Atomicity only exists when smart contracts share a single state tree and synchronous execution context. Cross-rollup interactions are asynchronous, delayed, and break the design primitives that made DeFi powerful. A new instruction set doesn’t rebuild this cohesion.

Latency, Finality, and Hidden Costs of RISC-V

Even if execution is faster, Ethereum still operates on slow 12-second block intervals, multi-second mempool contention, and 64 to 128 seconds delayed finality. RISC-V doesn’t fix propagation time, MEV-exposed mempools, or CPU queue backlogs. In fact, 256-bit math in Ethereum could slow down under a naive RISC-V implementation unless paired with JIT compilers or vector extensions—ironically adding more complexity.

What High-Demand Use Cases Actually Require

Scalability isn’t about theoretical TPS—in it’s about “delivering performance under real application load”. A high-frequency on-chain DEX isn’t viable if it can’t execute trades with sub-second latency. Composable DeFi protocols don’t work if cross-domain interactions require bridges or retries. On-chain games and real-time apps can’t tolerate the variability of mempool congestion, fee spikes, or minutes-long finality.

These aren’t future problems. They’re already here—and Ethereum’s architecture isn’t built to support them. Even if RISC-V made contract execution 2x more efficient, the surrounding system still enforces latency, fragmentation, and fee asymmetry that break the UX for these applications.

Why Hardware Acceleration is the Only Path Forward

Solayer’s architecture starts from first principles: execution needs to move to hardware. CPUs can’t scale throughput without introducing complexity and cost. Every rollup, sidechain, or VM tweak eventually runs into the same wall—limited single-thread performance, shared memory bottlenecks, and kernel-networking overhead.

InfiniSVM avoids this entirely. It shifts critical workloads—signature verification, hashing, ZK proving, consensus logic—onto FPGAs. These run at wire speed and can be parallelised across dedicated execution pipelines. Memory access is handled over RDMA and InfiniBand, enabling sub-microsecond state propagation between nodes without kernel involvement or context switches. This isn’t theoretical—these are proven HPC techniques already used in low-latency trading, real-time analytics, and distributed simulation.

InfiniSVM breaks the monolithic transaction pipeline into concurrent microservices: deduplication, signature check, speculative execution, and final scheduling. Each service can run on a dedicated node or hardware accelerator. Conflicts are resolved via partial replays rather than global rollbacks, allowing parallel execution to scale without coordination bottlenecks.

The result is a unified, globally consistent state machine that delivers microsecond-level latency, horizontal throughput, and no fragmentation. There are no bridges, no isolated chains, no redundant liquidity.

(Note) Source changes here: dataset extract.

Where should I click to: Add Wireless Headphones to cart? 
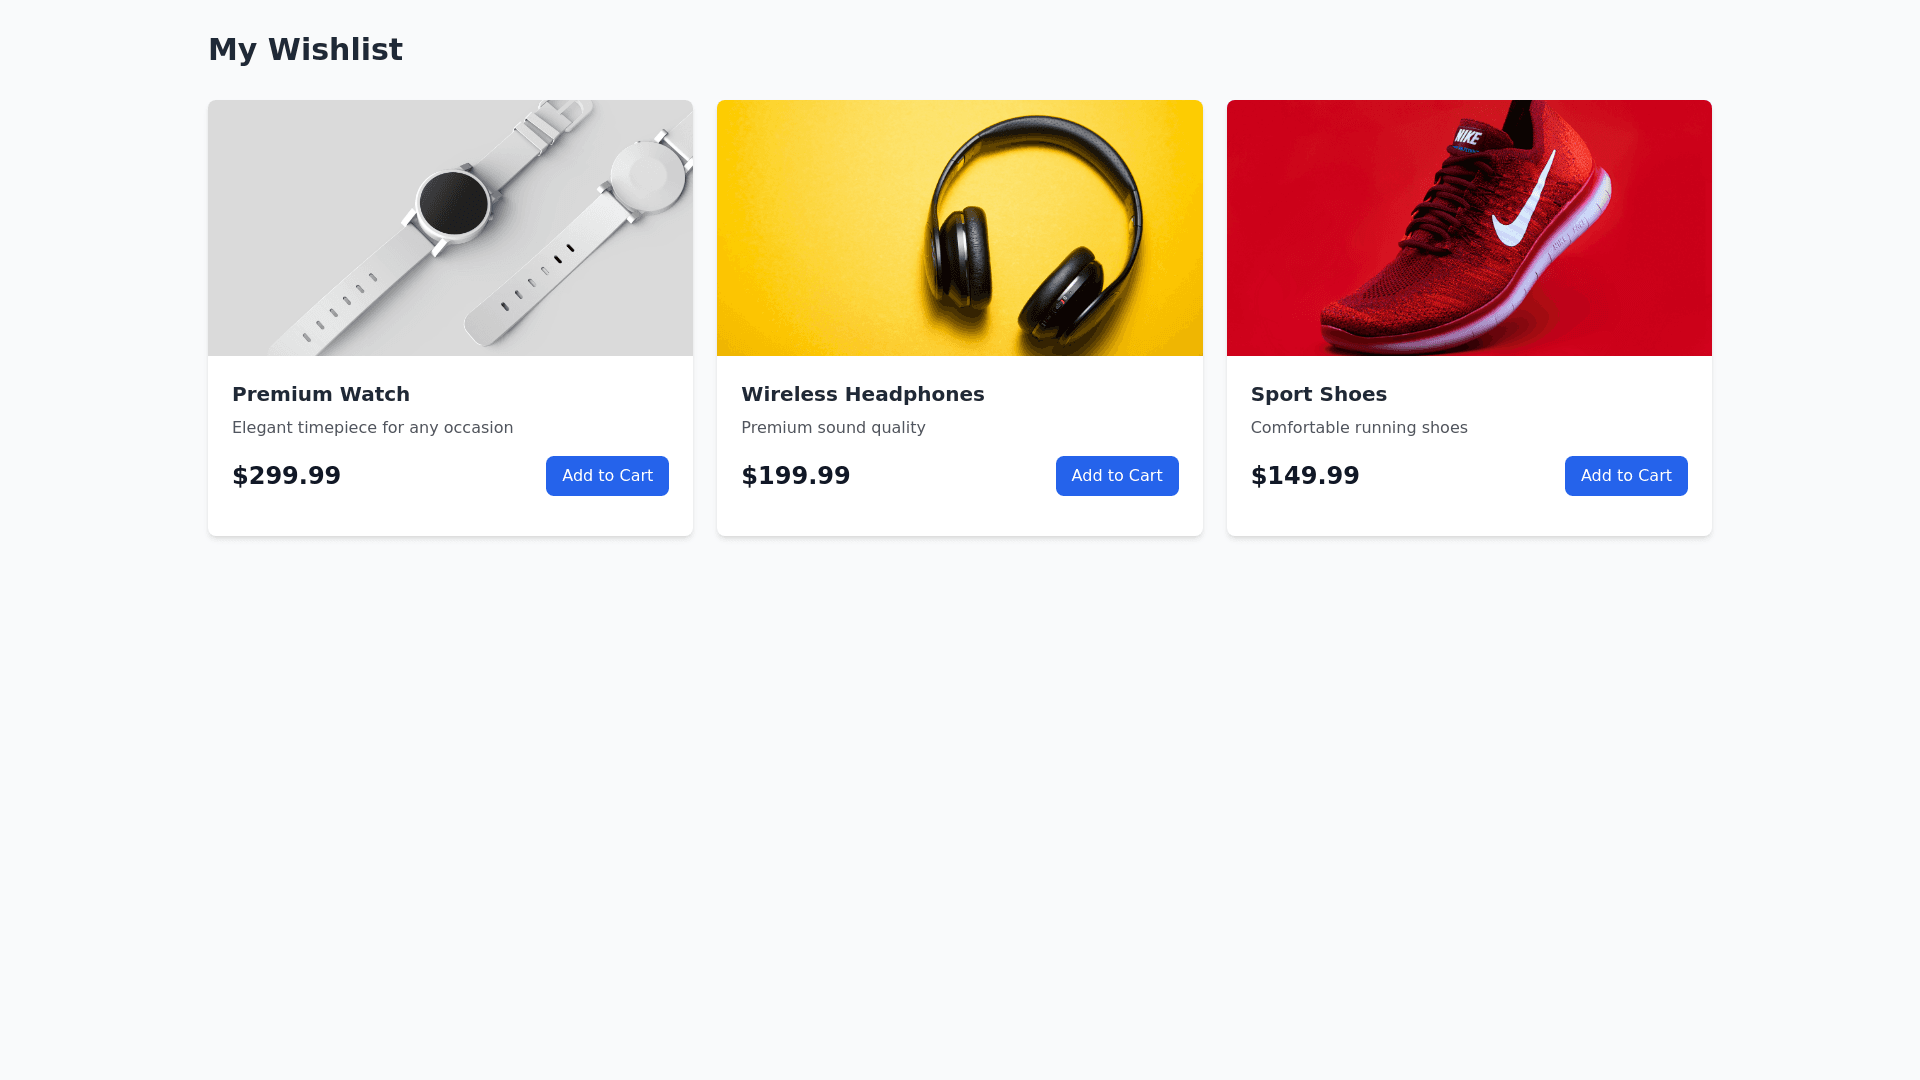(x=1117, y=476)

Everything lives in one place—fast, composable, final.

The Bottom Line

RISC-V is a cleaner VM. But it doesn’t change the architecture around it. Ethereum’s scaling crisis isn’t about bad opcodes — it’s about trying to build a real-time internet on top of 2015’s VM design, running on general-purpose hardware, inside a fragmented execution model.

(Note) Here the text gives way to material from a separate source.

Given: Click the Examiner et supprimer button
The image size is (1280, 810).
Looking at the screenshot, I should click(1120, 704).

Solayer solves this by flipping the execution stack upside down. We start with hardware, not software. We build a low-latency, parallelized, unified execution layer — not a prettier VM running on the same old bottlenecks.

The future of blockchain execution isn’t just leaner code. It’s a faster pipeline.

And that only happens when you put the right workloads on the right machines.